Use the Descriptive statistics output and the graphs to answer the following questions:

a) Describe the distribution: Hint: Shape, Center, Spread and the outliers.

be sure to interpret your answers.

b) Does your histogram support your boxplot? Explain.

c) State the five number summary and interpret.

Millionaires

31 48 60 69

38 48 61 71

39 52 64 71

39 52 64 74

42 53 66 75

42 54 66 77

45 55 67 79

47 57 68 79

48 59 68 79

Descriptive Statistics

Variable N Mean Median StDev SE Mean

AGE 36 58.53 59.50 13.36 2.23

Variable Minimum Maximum Q1 Q3

AGE 31.00 79.00 48.00 68.75

2) An important application of regression analysis in accounting is in the estimation of cost. By collecting data on volume and cost and using the least square method to develop an estimated regression equation relating volume and cost, an accountant can estimate the cost associated with a particular manufacturing volumes and total cost data for a manufacturing operation.

Production X Total Cost

400 4000

450 5000

550 5400

600 5900

700 6400

750 7000

450 4600

420 4600

370 3900

650 6300

650 6500

610 6200

720 7300

550 5000

600 6500

800 8000

850 8200

800 8500

Use the available output and graphs below to answer the following questions:

a) Explain the form, the direction and the strength of the relation ship between production and Cost.

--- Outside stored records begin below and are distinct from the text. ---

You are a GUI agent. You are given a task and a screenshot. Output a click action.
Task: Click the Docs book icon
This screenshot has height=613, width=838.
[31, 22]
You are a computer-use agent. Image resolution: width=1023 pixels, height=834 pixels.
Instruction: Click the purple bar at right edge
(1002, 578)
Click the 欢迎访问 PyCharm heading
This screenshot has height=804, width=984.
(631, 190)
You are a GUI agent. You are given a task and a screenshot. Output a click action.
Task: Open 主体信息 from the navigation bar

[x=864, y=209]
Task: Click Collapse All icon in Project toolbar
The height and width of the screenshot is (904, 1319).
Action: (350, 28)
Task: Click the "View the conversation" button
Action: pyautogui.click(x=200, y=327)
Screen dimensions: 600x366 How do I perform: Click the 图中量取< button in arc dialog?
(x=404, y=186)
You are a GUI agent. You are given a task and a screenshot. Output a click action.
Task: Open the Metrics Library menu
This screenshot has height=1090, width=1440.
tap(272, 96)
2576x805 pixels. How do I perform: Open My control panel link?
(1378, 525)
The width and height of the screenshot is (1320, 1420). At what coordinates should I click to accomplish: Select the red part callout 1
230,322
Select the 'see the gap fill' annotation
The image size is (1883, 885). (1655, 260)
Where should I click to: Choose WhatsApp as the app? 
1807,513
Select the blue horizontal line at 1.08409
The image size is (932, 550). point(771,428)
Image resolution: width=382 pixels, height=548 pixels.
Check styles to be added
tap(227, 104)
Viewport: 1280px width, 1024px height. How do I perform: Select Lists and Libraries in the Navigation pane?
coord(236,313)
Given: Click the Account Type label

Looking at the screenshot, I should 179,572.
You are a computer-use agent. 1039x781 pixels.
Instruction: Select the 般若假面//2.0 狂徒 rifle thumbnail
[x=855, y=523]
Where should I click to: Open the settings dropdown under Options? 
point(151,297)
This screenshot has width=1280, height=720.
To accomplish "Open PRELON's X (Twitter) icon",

b) State the estimated regression equation

c) Provide an interpretation for the slope of the estimated regression equation.

d) If the company's total cost next month is projected to be $7720, what will the production volume be?

e) What is the coefficient of determination r2? What percentage of the variation in total cost can be explained by production volume?

f) What is correlation coefficient r, does this number support your guess in (a)? Explain.

g) Did the estimated regression equation provide a good fit? Explain. Hint: r2

h) Does the residual plot support your answer in (g)? Explain.

The regression equation is

Predictor Coef StDev T P

Constant 475.2 341.1 1.39 0.183

Producti 9.2258 0.5473 16.86 0.000

S = 332.4 R-Sq = 94.7% R-Sq(adj) = 94.3%

3) Sampling distributions:

An automatic grinding machine in an auto parts plant prepares axles with a target diameter μ=40.135millimeters (mm). The machine has some variability, so the standard deviation of the diameter is σ= 0.003 mm. A sample of 4 axles is inspected each hour for process control purposes, and records are kept of the sample mean diameter. If the process mean is exactly equal to the target value, what will be the mean and standard deviation of the numbers recorded?

4) Confidence Interval:

You want to rent an unfurnished one-bedroom apartment in Boston next year. The mean monthly rent for a random sample of 10 apartments advertised in the local newspaper is $1400. Assume that the standard deviation is 220. Find a 95% confidence interval for the mean monthly rent for unfurnished one-bedroom apartments available for rent in this community. Interpret.

5) Cell phone bill

The following are the last year's local monthly bills, in dollars, for a random sample of 60 cell phone users. At 5% significance level, do the data provide sufficient evidence to conclude that last year's mean local monthly bill for cell phone users has decreased from the 1996 mean of $5025? Assume that σ = $25.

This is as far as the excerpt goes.